Using Theory to Organize Nursing Political Action Plans

Wednesday, 24 July 2013: 3:50 PM

Tawna Cooksey-James, PhD, RN, CNE
School of Nursing, Ohio University, Athens, OH
Yi-Hui Lee, PhD, RN
College of Nursing, Wright State University, Dayton, OH
Ali Salman, PhD, ND, RN
School of Nursing, Brandon University, Brandon, MB, Canada

Learning Objective 1: The learner will be able to envision their own political action plans based on the four spheres of Masonís conceptual framework.

Learning Objective 2: The learner will be able to apply the four stages of Cohen's theory to their own political action plans.

Purpose: With changes accompanying the new health care reform and other nation-wide issues affecting nursing and health care, nurses must become more politically aware and active to advance the profession of nursing and improve health care. The realm of nursing is no longer limited to the patient’s bedside and nurses are finding themselves increasingly at the table with a need to understand the political process and the accompanying mechanisms to implement changes. 

Methods: Using learner-centered teaching principles, a health policy and politics class was taught to 35 graduate nursing students.  Assignments included projected political action plans at 1-year and 5-years based on the four spheres from Mason's conceptual framework.  Using a qualitative descriptive design, content analysis was done on the activities in the 1-year and 5-year plans using Cohen et al’s (1996) model on the stages of nursing’s political development.

[Extracted data entries]
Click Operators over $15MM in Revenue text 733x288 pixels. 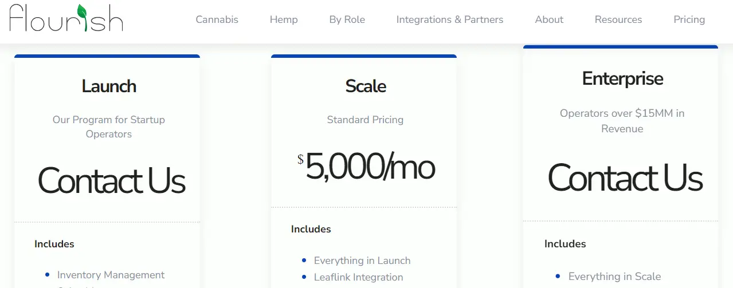(622, 121)
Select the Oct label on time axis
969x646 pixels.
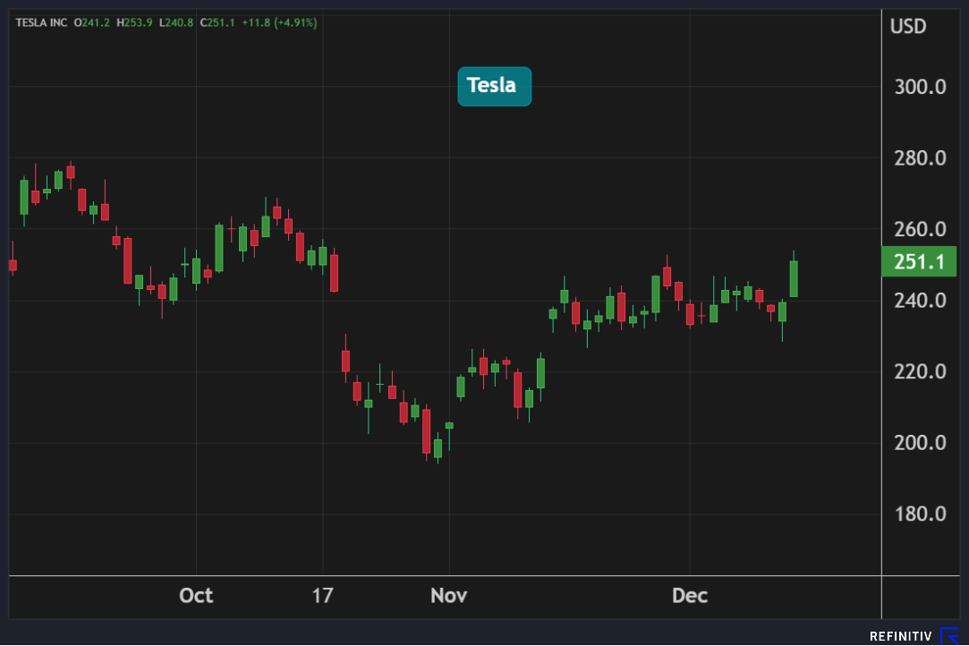tap(196, 596)
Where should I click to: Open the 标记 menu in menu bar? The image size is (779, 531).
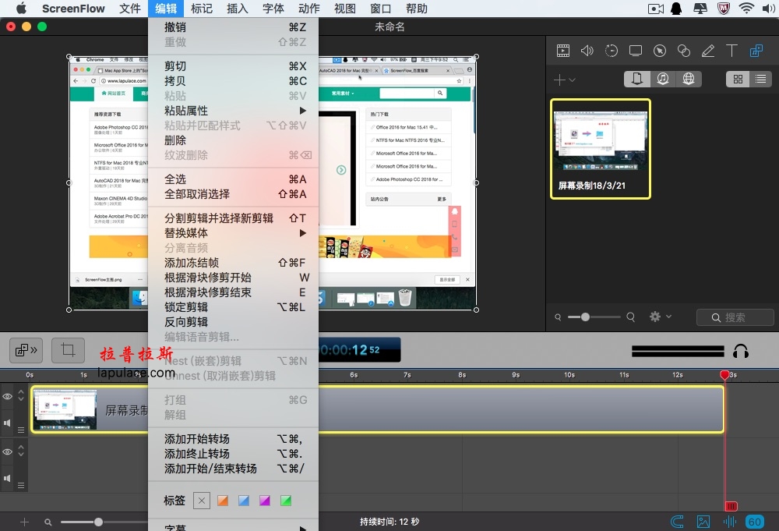[x=202, y=9]
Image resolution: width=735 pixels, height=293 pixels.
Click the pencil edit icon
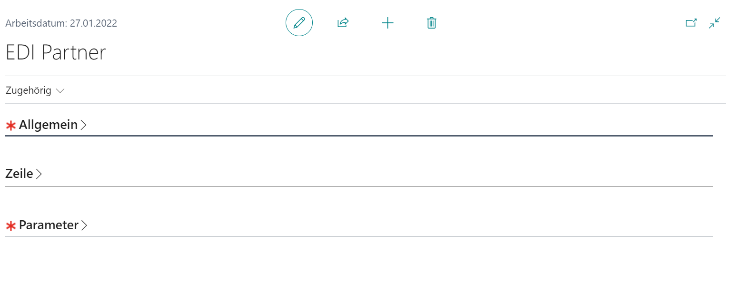(299, 23)
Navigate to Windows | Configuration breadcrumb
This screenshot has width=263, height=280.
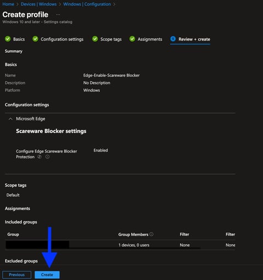pyautogui.click(x=87, y=4)
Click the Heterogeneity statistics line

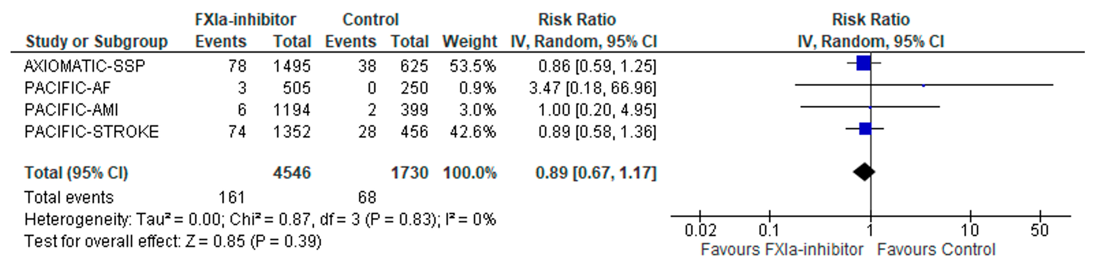(260, 220)
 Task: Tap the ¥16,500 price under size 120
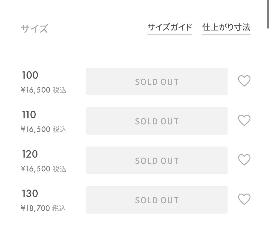(36, 169)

#### [WHAT THIS EXERCISE ASKS]
1. Extract the passage of the abstract on nursing political action plans starting at "Learning Objective 1: The" and ending at "political action plans.".
2. Write what comes next in the abstract on nursing political action plans, picking up after its final sentence.
None of the items are required for this work.

#### [LIST OF ANSWERS]
1.
Learning Objective 1: The learner will be able to envision their own political action plans based on the four spheres of Masonís conceptual framework.

Learning Objective 2: The learner will be able to apply the four stages of Cohen's theory to their own political action plans.

2.
Results: In the 1-year plan most activities were at the “Buy-In” to “Self-Interest” Stages, whereas the 5-year plan indicated stages of “Increasing Political Sophistication” with a few students “Leading the Way.”  More politically active students catapulted to higher levels, whereas novice students in the political arena increased to one of the first two stages.  Exemplars of projected activities will be presented. 

Conclusion: Mason's conceptual framework was effective as an organizational tool for formulating the political action plans. And Cohen’s theory was an effective means of determining the stage of development for the political activities projected by these graduate nursing students.  Findings indicate the need for curriculum content in nursing educational programs that not only focus on nursing and health care issues, but on political action plans that can project the student into effectively addressing these issues in today’s world.